For all that is expert about Legend of Kay, it flies a bit too high. The cutscenes and conversations over-rely on generic, canned animations. I believe that all the voice talent in Legend of Kay were fine actors, but, searching the game’s credits, there was not a dedicated voice over director. As such the voice performances as a whole leave something to be desired.
Why am I picking these nits? Because cutscenes demand a certain quality to justify their presence in a game. Unless they are very good, they drag the experience down. I think I’d have enjoyed Kay more if the conversations had been presented only as text. I don’t say that to be cruel, I honestly believe that the atmosphere would have been easier to establish.

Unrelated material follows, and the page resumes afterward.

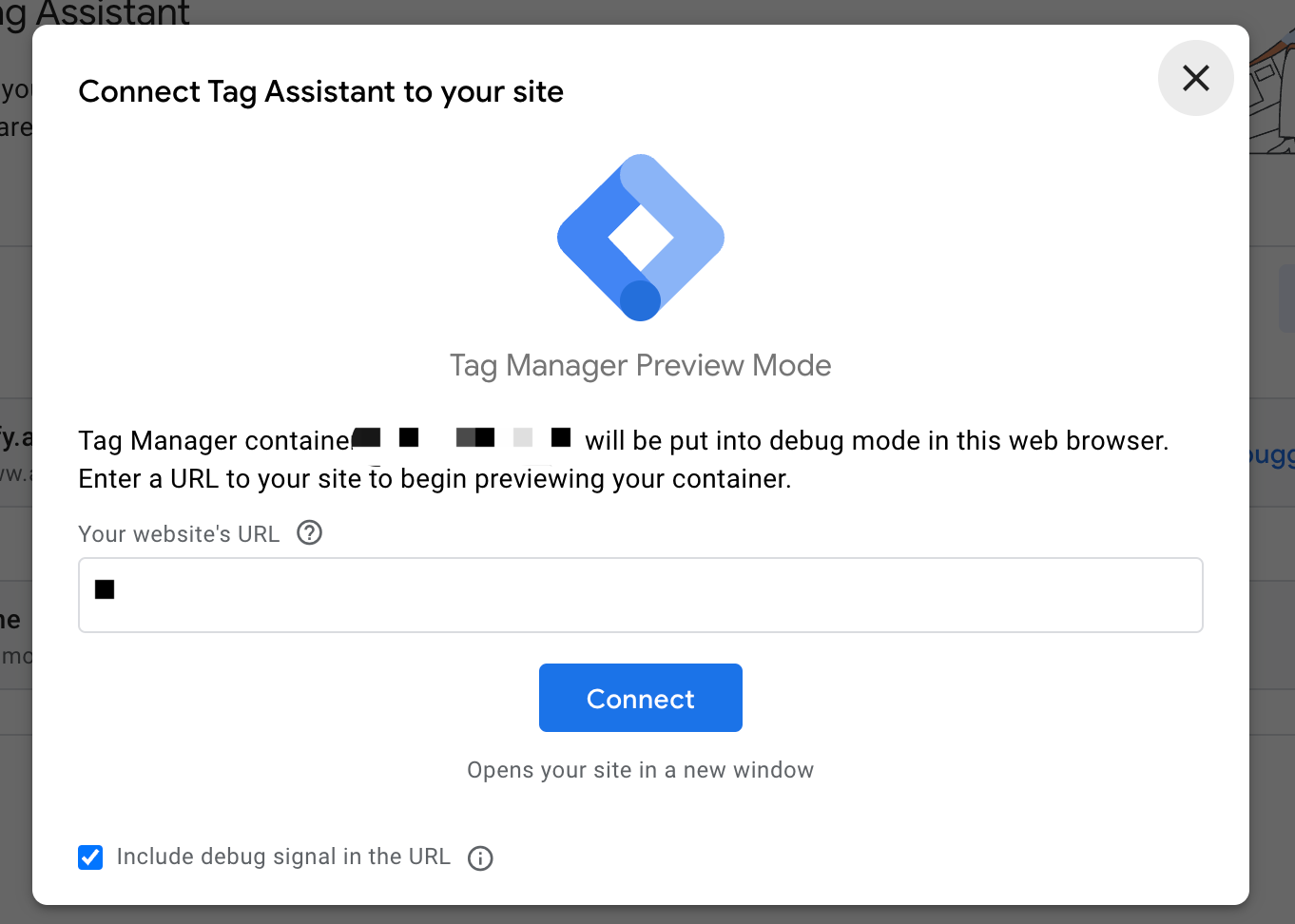Close the Connect Tag Assistant dialog
This screenshot has width=1295, height=924.
click(1195, 78)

Game #27: Quadrilateral Cowboy, Blendo Games, 2016
Quadrilateral Cowboy vs. Jazzpunk is an amazing case study in game audio
Largely because, given access only to the visual elements of both games, you could easily be forgiven for confusing the two.
Both have an aesthetic that blends minimalist geometry and a honey-mustard color-sheme with 80s cyberpunk, both feature a main character who is sent on various "jobs" which involve traveling to an ambiguously virtual dimension to perform espionage, and both treat pre-digital and recently digital technology as a plaything in their world-building.
If, however, you were given only the audio of each game, you would never confuse the two.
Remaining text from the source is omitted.